Breaks as an employee accommodation
The first opinion letter discussed whether breaks given to accommodate an employee’s serious, FMLA-certified health condition needed to be paid. In general, employers are required to pay for breaks that are 20 minutes or less. The logic behind this is that short breaks are typically for the benefit of the employer. However, when the employee requires a break for their own serious health condition (as certified by a doctor and qualifying for intermittent FMLA leave), the break is for the employee’s benefit and does not need to be paid. Thus, where an employee needed one 15-minute break per hour of work, those breaks would not need to be paid. Employers should be aware that employees receiving unpaid FMLA-protected breaks still must receive as many paid rest breaks as coworkers who do not need any accommodation.
Non-commuting travel time
The second opinion letter discussed the compensability of travel time for non-exempt employees. The opinion letter reinforced the DOL’s rules concerning when travel is and is not compensable under the FSLA. As has always been the case, employees’ time spent commuting from their home (or hotel in the event of an employee who is traveling for work) is not compensable as time worked. However, when employees travel for work (outside regular commuting to or from the office or directly from home to a customer’s place of business), they are entitled to be compensated for all time spent in travel during normal hours of work. The April 12 letter answers the vexing question about what is considered normal work hours for employees with irregular schedules. The letter provides two options for employers in determining normal working hours: (1) employers may review the employee’s most recent monthly time records to determine if a pattern exists sufficient to establish regular working hours; or (2) employers may negotiate with the employee and come to an agreement about what comprises the regular work day.
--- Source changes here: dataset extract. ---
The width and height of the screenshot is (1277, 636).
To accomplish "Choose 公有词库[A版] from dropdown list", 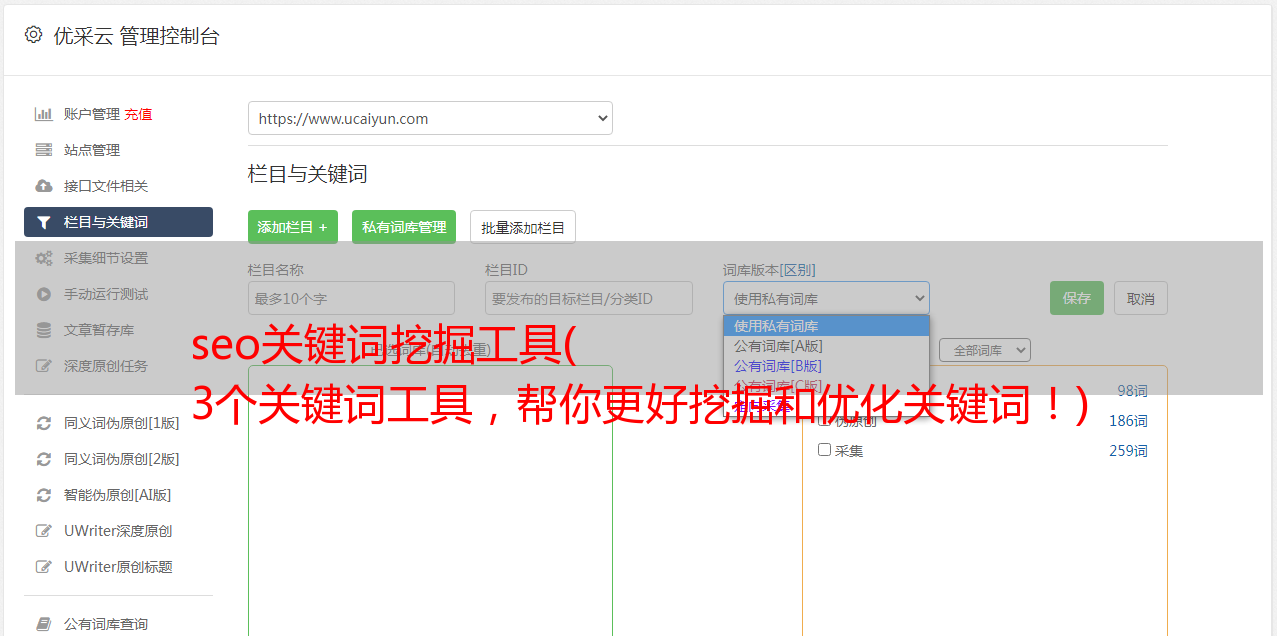I will pos(778,346).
Earnings subject to garnishment
The third opinion letter discussed whether certain lump payments were considered earnings under the Consumer Credit Protection Act (CCPA). Title III of the CCPA limits the amount of an individual’s disposable earnings that may be garnished. The DOL provided analysis on 18 different types of lump sum payments and discussed whether they qualified as earnings. Earnings under the CCPA can include payments received in a lump sum when the payment is made for services provided by the employee. The DOL found that commissions, discretionary and nondiscretionary bonuses, productivity or performance bonuses, profit sharing, referral or sign-on bonuses, moving or relocation incentive payments, attendance awards, safety awards, cash service awards, retroactive merit increases, payment for working during a holiday, termination pay, and severance pay would qualify as earnings under the CCPA. The DOL also found that certain portions of workers’ compensation payments and insurance settlements could qualify as earnings but other portions, such as reimbursement for medical expenses, would not qualify as earnings. Finally, the DOL determined that the buyback of company shares does not qualify as earnings.
White collar exemptions in higher education
Finally, Fact Sheet 17(s): Higher Education Institutions and Overtime Pay Under the Fair Labor Standards Act identifies several positions that qualify for white collar exemptions in higher education institutions. Specifically, the following positions are identified as typically exempt under the FLSA: (a) part-time teachers; (b) teachers who teach online or remotely; (c) teachers who spend a “considerable amount of time” in extracurricular activities (such as supervising student clubs); and (d) athletic coaches (so long as the majority of the coach’s time is not spent recruiting). The following positions were determined to be exempt under the “learned professional exemption:” (a) public accountants; (b) psychologists; (c) certified athletic trainers; (d) librarians; and (e) post-doctoral fellows. The fact sheet identified several positions exempt under the administrative exemption: (a) admissions counselors; (b) student financial aid officers; (c) department heads; (d) intervention specialists; and (e) academic counselors. Additionally, higher education institutions can apply the executive exemption to deans, department heads, directors, and other similar employees. Finally, the fact sheet discussed student employees and found that while graduate teaching assistants qualified for the teacher exemption, research assistants and student residential assistants are typically not considered employees under the FLSA.
None of these fact sheets or opinion letters altered any existing law. However, it is significant that the DOL has made the decision to move forward with issuing new guidance even though Cheryl Stanton, President Trump’s nominee to head the Wage & Hour Division of the DOL, has not been confirmed by the Senate. The continued issuance of additional opinion letters can provide employers with guidance in how to comply with the FLSA.